Have you ever wanted to heal one of your relationships, and you didn’t know how or where to start? I’ve experienced some tumultuous upsets in some of my relationships over the past year, and wanted to find a way to heal the issue within myself before approaching the person involved. I turned my attention to two powerful tools, and combined them for an effective process for healing relationships with others without needing to interact with them.
The first tool is the ancient Hawaiian practice of Ho’oponopono (make things right). I begin by gently holding the person in my mind, and repeating, “I’m sorry, please forgive me, thank you, I love you.” I say this internally or out loud whenever I think of it. The second tool is my imagination, in a process called inner journey work. In a quiet location, I close my eyes with an intention to resolve the relationship, and simply allow whatever images appear to unfold in my imagination. I don’t try to guide or change them, I simply stayed tuned in, no matter how strange or silly they might appear.
I have found that my subconscious mind will use symbols and imagery to guide me through the resolution. In one case, a couple I wanted to heal my relationship with appeared in my imagination as a pair of tame rabbits. As I began to speak the words of Ho’oponopono to them, the rabbits held an ornate golden oval mirror up for me to look into while I spoke.
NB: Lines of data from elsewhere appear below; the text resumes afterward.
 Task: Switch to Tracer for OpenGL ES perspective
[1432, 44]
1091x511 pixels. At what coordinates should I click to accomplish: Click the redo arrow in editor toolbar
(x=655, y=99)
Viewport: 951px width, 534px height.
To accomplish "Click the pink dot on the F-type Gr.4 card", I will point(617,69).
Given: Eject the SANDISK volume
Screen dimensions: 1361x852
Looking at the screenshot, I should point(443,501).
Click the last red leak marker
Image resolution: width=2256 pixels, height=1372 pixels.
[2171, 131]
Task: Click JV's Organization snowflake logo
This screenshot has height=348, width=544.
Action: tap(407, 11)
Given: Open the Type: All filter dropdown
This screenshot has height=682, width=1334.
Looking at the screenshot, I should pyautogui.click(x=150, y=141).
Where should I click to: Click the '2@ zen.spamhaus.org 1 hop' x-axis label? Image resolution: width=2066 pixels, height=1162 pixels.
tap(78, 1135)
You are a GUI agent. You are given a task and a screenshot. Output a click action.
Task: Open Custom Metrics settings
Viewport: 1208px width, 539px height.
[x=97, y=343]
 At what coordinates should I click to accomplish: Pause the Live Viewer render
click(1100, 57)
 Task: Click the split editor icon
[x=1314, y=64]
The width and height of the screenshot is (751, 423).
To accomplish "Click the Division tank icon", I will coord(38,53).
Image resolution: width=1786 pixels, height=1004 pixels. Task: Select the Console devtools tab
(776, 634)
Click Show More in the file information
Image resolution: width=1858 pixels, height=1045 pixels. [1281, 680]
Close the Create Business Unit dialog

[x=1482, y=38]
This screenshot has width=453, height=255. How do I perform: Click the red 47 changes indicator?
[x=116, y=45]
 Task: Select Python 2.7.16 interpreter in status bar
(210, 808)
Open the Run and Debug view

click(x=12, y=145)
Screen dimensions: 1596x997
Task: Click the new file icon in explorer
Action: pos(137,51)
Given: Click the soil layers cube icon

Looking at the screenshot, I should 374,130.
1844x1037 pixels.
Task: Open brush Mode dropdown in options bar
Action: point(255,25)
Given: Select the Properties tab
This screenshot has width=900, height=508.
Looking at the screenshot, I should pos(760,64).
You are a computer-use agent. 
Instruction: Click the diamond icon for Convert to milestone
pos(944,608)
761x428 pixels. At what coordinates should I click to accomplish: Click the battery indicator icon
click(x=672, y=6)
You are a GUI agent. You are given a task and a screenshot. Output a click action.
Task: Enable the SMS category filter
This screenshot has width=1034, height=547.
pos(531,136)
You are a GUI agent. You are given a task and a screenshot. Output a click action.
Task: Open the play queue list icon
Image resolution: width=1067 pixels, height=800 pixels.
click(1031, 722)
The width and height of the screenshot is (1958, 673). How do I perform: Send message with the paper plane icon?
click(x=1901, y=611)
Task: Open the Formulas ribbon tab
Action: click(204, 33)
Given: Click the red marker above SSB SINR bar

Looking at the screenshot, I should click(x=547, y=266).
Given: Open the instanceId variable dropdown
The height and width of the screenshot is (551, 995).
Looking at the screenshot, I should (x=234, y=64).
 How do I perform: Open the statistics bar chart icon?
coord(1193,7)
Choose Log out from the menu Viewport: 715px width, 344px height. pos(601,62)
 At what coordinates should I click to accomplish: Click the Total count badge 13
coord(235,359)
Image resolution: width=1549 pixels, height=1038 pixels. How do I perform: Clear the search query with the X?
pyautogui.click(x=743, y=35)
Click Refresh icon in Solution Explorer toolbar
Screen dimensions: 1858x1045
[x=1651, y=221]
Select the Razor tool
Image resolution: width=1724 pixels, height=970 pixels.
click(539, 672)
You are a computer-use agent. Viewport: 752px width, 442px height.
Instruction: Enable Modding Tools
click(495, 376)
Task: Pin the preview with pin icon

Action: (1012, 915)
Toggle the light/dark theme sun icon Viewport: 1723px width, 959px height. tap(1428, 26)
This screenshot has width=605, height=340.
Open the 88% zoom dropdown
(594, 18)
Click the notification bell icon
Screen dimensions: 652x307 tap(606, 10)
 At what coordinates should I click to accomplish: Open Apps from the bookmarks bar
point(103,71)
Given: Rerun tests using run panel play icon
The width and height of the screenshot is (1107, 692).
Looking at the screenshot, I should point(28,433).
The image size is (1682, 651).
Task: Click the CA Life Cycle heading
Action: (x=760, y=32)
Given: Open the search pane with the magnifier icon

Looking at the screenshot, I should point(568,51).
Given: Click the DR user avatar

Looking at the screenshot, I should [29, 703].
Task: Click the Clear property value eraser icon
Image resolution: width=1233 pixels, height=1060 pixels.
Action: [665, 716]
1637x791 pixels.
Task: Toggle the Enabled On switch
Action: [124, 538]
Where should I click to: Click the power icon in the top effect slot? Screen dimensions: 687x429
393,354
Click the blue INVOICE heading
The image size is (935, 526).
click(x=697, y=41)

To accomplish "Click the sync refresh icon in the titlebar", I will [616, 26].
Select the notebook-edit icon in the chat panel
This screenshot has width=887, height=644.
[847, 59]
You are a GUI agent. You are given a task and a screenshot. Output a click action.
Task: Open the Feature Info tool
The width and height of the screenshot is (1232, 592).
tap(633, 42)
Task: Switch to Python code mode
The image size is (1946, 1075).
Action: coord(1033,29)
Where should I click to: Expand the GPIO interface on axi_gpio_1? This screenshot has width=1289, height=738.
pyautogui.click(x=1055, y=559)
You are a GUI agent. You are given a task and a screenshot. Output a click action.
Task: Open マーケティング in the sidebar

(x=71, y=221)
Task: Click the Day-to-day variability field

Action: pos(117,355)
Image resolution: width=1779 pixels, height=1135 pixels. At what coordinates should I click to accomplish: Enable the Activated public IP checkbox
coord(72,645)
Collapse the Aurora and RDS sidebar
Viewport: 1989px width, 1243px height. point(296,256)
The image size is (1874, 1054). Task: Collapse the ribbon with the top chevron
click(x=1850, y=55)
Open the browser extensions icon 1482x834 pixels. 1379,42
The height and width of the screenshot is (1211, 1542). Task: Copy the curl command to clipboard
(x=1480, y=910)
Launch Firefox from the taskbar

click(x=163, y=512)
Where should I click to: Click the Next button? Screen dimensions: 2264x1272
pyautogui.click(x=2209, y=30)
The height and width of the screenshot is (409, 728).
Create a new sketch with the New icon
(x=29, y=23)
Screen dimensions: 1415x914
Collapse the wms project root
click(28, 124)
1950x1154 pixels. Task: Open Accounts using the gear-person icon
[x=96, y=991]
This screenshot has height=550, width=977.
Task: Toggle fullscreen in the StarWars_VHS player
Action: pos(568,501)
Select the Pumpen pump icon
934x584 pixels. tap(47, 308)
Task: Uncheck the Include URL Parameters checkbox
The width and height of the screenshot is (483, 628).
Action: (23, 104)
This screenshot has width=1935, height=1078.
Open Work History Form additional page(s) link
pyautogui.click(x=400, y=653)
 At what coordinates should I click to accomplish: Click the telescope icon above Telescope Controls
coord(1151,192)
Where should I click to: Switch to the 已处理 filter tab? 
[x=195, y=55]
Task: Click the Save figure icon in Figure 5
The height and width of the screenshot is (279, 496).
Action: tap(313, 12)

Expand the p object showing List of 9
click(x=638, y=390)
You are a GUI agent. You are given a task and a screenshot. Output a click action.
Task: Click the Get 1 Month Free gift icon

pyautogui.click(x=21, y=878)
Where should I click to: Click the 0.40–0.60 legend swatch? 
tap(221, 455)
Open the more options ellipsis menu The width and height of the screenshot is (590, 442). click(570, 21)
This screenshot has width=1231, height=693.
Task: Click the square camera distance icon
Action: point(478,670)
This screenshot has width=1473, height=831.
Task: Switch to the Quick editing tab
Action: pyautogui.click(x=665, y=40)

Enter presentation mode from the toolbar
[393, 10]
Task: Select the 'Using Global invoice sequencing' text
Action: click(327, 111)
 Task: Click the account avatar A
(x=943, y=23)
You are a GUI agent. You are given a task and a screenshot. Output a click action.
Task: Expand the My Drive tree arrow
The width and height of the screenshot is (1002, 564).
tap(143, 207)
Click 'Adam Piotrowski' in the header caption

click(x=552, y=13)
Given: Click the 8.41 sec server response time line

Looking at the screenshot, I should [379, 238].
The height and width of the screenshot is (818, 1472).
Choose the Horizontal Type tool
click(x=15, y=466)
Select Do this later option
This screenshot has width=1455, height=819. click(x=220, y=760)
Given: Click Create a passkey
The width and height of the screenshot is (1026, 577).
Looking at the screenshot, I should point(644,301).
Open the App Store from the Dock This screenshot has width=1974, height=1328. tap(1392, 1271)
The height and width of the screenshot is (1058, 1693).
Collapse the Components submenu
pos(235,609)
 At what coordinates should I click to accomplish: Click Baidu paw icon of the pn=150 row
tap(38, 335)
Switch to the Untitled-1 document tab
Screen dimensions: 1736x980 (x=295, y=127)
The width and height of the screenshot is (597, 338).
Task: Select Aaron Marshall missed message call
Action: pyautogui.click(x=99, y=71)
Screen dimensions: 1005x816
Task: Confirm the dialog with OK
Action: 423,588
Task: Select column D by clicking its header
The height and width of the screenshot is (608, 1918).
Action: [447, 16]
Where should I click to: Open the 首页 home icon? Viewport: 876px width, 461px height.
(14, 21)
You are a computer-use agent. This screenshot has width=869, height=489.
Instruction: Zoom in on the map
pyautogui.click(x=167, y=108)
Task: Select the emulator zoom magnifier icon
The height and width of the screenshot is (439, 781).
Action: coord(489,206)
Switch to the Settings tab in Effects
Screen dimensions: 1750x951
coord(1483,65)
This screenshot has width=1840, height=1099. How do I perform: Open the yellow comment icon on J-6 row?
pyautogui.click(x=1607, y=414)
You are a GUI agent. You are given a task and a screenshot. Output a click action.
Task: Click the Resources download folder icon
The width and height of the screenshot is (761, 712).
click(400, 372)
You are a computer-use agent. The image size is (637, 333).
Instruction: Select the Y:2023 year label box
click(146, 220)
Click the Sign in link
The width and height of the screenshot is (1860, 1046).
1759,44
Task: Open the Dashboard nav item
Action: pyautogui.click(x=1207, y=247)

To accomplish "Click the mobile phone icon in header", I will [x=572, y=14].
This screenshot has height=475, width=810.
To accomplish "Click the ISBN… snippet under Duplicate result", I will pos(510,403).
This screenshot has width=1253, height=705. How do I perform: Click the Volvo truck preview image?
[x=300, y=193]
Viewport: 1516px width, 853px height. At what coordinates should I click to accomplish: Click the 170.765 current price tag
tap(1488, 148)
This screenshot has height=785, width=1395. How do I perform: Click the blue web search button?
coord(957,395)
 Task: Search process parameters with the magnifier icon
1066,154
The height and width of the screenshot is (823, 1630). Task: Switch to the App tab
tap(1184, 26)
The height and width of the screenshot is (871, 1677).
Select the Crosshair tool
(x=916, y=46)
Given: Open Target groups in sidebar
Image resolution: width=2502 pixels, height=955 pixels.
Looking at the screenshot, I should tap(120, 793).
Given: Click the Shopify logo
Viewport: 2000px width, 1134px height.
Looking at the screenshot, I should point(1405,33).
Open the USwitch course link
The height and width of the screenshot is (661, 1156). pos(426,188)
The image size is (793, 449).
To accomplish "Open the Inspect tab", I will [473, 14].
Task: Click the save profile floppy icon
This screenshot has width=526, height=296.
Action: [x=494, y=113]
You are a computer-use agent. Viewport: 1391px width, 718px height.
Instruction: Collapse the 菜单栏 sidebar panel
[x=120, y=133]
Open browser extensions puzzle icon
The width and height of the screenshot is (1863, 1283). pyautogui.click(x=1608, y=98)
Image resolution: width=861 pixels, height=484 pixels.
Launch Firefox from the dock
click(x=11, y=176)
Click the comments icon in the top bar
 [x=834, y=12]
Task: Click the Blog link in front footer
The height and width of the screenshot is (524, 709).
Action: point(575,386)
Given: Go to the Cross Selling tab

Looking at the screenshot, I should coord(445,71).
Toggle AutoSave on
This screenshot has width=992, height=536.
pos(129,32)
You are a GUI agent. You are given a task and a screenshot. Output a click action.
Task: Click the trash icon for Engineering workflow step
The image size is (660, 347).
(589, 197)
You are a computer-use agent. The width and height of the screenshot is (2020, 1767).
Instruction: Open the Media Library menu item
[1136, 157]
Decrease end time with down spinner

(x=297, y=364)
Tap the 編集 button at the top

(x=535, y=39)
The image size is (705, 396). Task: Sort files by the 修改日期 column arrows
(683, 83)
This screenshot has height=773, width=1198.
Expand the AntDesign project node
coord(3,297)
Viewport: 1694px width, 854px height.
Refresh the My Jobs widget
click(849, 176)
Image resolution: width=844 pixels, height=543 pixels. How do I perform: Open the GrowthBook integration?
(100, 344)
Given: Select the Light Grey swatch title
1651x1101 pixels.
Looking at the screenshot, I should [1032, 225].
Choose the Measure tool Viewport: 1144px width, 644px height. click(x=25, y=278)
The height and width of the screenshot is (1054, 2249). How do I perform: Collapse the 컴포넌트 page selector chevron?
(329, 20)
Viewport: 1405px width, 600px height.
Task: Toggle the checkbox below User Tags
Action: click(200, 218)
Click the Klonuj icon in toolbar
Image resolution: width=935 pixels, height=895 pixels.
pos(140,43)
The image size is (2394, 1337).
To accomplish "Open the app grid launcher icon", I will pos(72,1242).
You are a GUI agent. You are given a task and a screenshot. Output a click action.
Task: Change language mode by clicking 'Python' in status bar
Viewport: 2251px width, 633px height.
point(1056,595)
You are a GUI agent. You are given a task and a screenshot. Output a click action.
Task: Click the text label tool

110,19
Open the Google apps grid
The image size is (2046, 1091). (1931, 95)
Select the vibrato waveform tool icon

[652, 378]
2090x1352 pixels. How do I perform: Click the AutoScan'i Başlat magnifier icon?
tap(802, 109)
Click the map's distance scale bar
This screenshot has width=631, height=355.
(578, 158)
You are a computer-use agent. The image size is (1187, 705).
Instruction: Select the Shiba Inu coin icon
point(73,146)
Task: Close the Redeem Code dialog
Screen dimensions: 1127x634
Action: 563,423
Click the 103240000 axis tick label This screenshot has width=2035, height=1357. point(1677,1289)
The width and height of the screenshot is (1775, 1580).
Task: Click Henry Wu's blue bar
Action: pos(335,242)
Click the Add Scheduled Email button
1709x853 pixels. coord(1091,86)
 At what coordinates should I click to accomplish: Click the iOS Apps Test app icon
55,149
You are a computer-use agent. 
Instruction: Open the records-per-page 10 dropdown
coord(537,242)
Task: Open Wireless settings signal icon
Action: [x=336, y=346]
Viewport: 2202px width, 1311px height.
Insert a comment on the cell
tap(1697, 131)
I grinned with the understanding that I was really saying the words to myself.
I walked away from that inner journey session with the understanding that healing our relationships with others is always an inside job. It’s so easy to blame others for the difficulties, and, being human, I often do. More and more, however, I understand the value of doing the inner work first. By doing so, I give myself an opportunity to take responsibility for my own contributions to the difficulties in the relationship. When I’m willing to look that deeply inside myself and listen for my inner guidance and authority, I often discover that the qualities I’m blaming someone else for are really things I’m not willing to see in myself.
There’s a term for such qualities that we don’t see in ourselves; it’s “shadow.” There’s a human tendency to cast or project our shadows onto other people rather than see them in ourselves. Starting to recognize and integrate our own shadows is deep and intensive work. For those who are willing, it’s very rewarding and brings one closer to a state of wholeness and inner peace.
The art of right relationship begins within. When we are in true integrity with who we are, taking responsibility for our shadows and projections, we are practicing Ho’oponopono with ourselves. From that foundation, we cannot help but draw to us people with similar values. Even so, there will always be misunderstandings and difficulties in relationships. Now, when I find myself wanting to blame someone else for my bad feelings, I simply look in the mirror and say “I’m sorry. Please forgive me. Thank you. I love you.”